Linked by David Adams on Thu 11th Dec 2008 00:18 UTC, submitted by caffeine deprived
Benchmarks Japan's Tsubame supercomputer was ranked 29th-fastest in the world in the latest Top 500 ranking with a speed of 77.48T Flops (floating point operations per second) on the industry-standard Linpack benchmark. Why is it so special? It uses NVIDIA GPUs. Tsubame includes hundreds of graphics processors of the same type used in consumer PCs, working alongside CPUs in a mixed environment that some say is a model for future supercomputers serving disciplines like material chemistry.
Order by: Score:
tyrione
Member since:
2005-11-21

The cooling of that setup must be a delight.

Reply Score: 1

javiercero1 Member since:
2005-11-10

Well, the GPUs only take like 4 racks. I assume they are using another 4 racks for the host computers. 8/10 racks is not that bad for a system that puts out 77 tflops.

Reply Score: 1

GatoLoko Member since:
2005-11-13

4 racks? Are you kidding?

"Tsubame itself - once you move past the air-conditioners - is split across several rooms in two floors of the building and is largely made up of rack-mounted Sun x4600 systems. There are 655 of these in all, each of which has 16 AMD Opteron CPU cores inside it, and Clearspeed CSX600 accelerator boards.

The graphics chips are contained in 170 Nvidia Tesla S1070 rack-mount units that have been slotted in between the Sun systems. Each of the 1U Nvidia systems has four GPUs inside, each of which has 240 processing cores for a total of 960 cores per system."

More info on http://www.pcworld.com/article/155242/.html?tk=rss_news

Reply Score: 2

javiercero1 Member since:
2005-11-10

They have 170 tesla cabinets, each is 1U rack unit. Each standard rack tends to be 42 units.

Simple math dictates that 4 racks could hold those 170Us.

I am not sure they packed them that much. But I was referring to the GPUs alone. Which is indeed a remarkable density of computing.

Reply Score: 3

Not the future today
by bnolsen on Thu 11th Dec 2008 04:50 UTC
bnolsen
Member since:
2006-01-06

NVidia's gpus really fall flat on double precision. The nvidia tesla system advertises 1TFlop SP and 80GFlop DP. That means 64bit doubles run at only 8% the speed of 32bit floats. And 32bit floats are just about totally worthless for general scientific processing. An 8 core powermac 2 years ago could churn ~40GFlop DP. That was 2 intel generations ago....

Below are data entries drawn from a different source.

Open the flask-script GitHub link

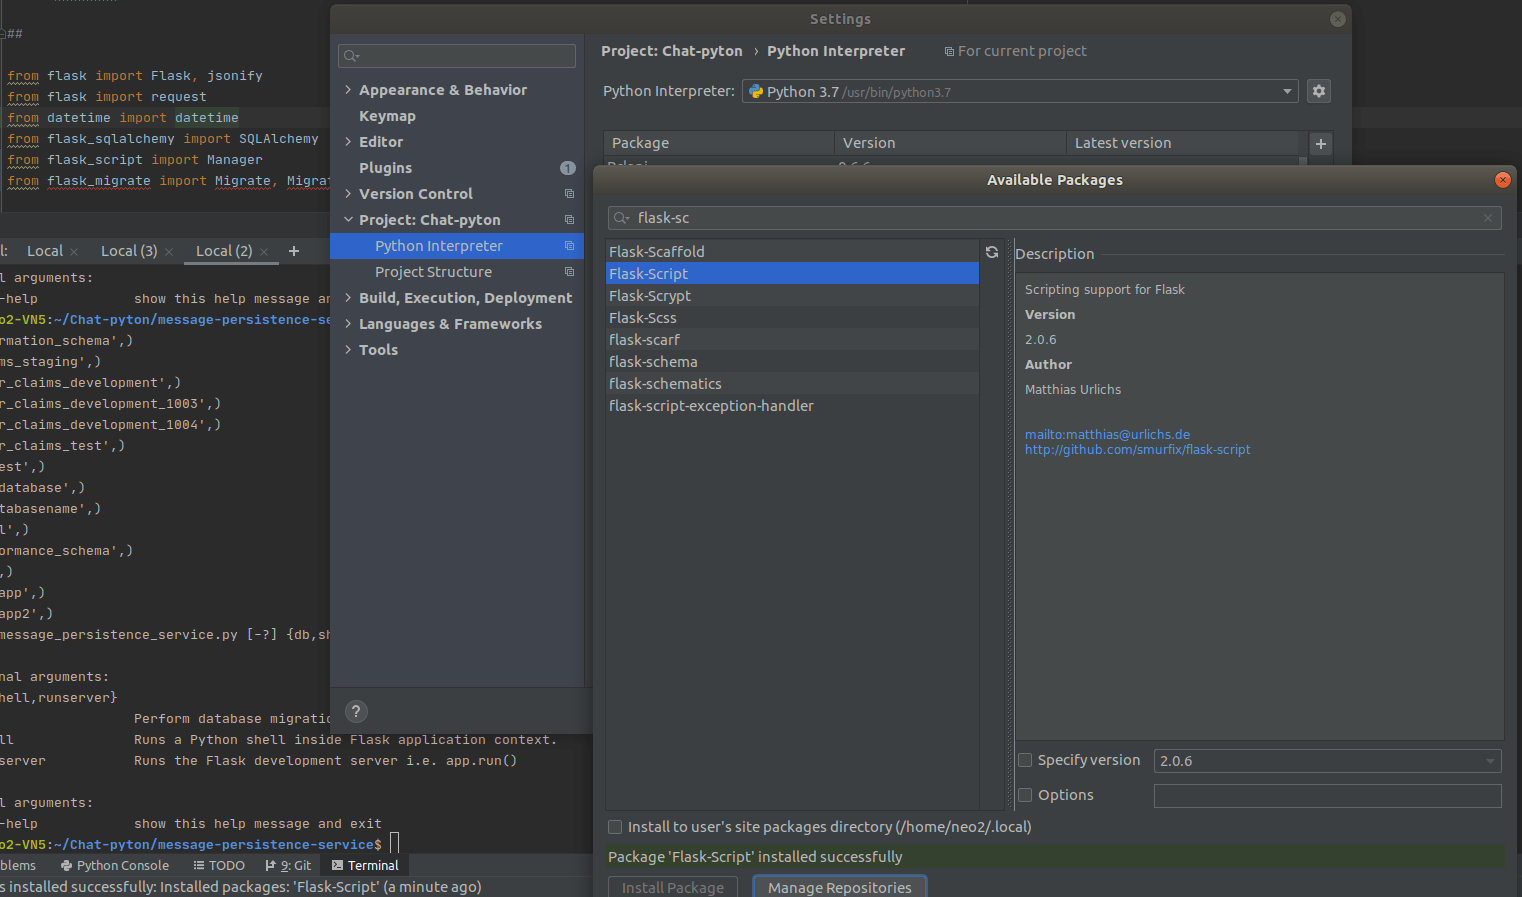(x=1137, y=450)
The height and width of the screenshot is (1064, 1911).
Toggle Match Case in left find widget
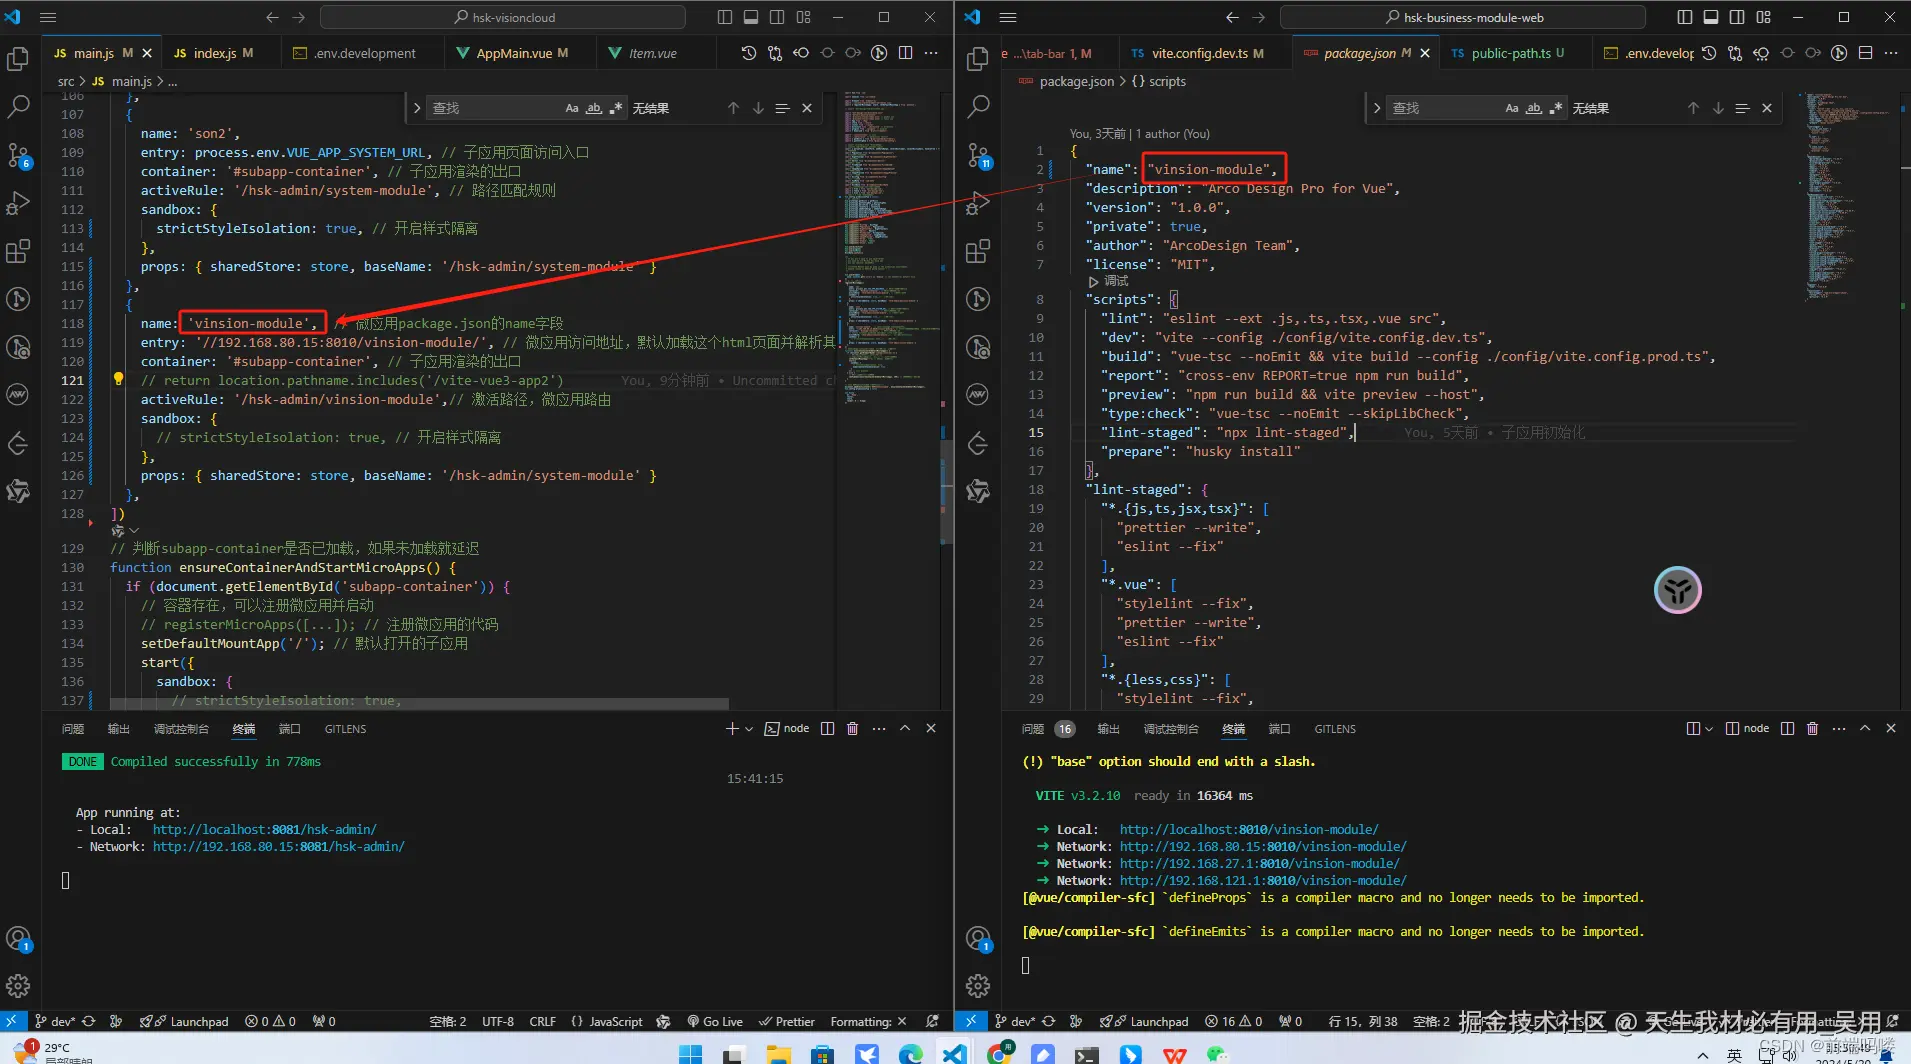tap(572, 108)

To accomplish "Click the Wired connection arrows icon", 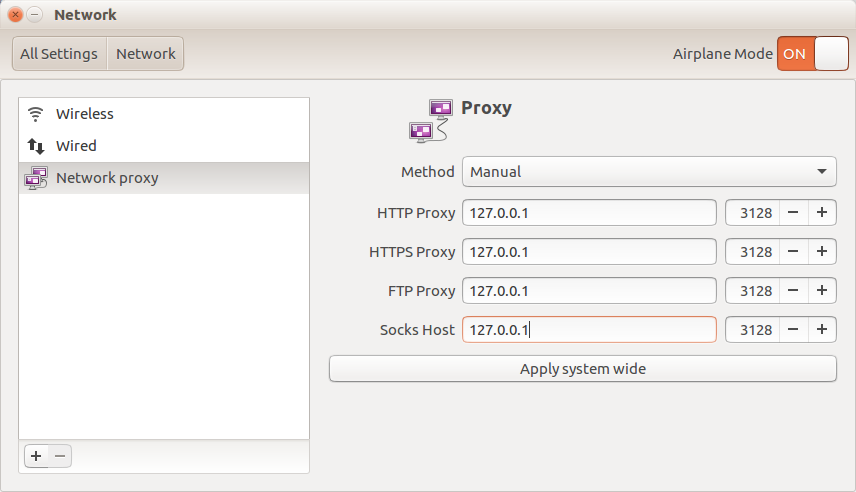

The new cell successor from IBM looks far more interesting but it seems that IBM isn't interested in selling it (same mistake DEC made).

Reply Score: 4

RE: Not the future today
by javiercero1 on Thu 11th Dec 2008 07:42 UTC in reply to "Not the future today"
javiercero1 Member since:
2005-11-10

Please, refrain from making blanket statements like "simple precision FP is worthless" it turns out that for some applications, it is enough. Which I am sure that is what these machines are being targeted at.

Reply Score: 3

RE[2]: Not the future today
by nsrbrake on Thu 11th Dec 2008 10:31 UTC in reply to "RE: Not the future today"
nsrbrake Member since:
2006-08-17

It was my understanding that nvidia was bringing native doubles with their latest hardware. The boards used were announced in 2007, while the vendor ClearSpeed is saying that they support single and double, this is with their api.

Reply Score: 1

RE: Not the future today
by drahca on Thu 11th Dec 2008 15:42 UTC in reply to "Not the future today"
drahca Member since:
2006-02-23

Not all scientific applications require 64-bit floating point support. Some algorithms are resilient enough for the 32-bit FP support to be sufficient, even with the restricted rounding modes. When you absolutely need 64-bit support, you can mix it with 32-bit floats where 64-bit is not necessary. And when you absolutely need 64-bits, remember that all that memory bandwidth (141.7 GB/sec) is available. Your 8% figure is only about raw execution resources but says nothing about actual application performance, which is of course totally dependent on the application. Considering super computers are not exactly cheap, they must have taken this into account somewhere.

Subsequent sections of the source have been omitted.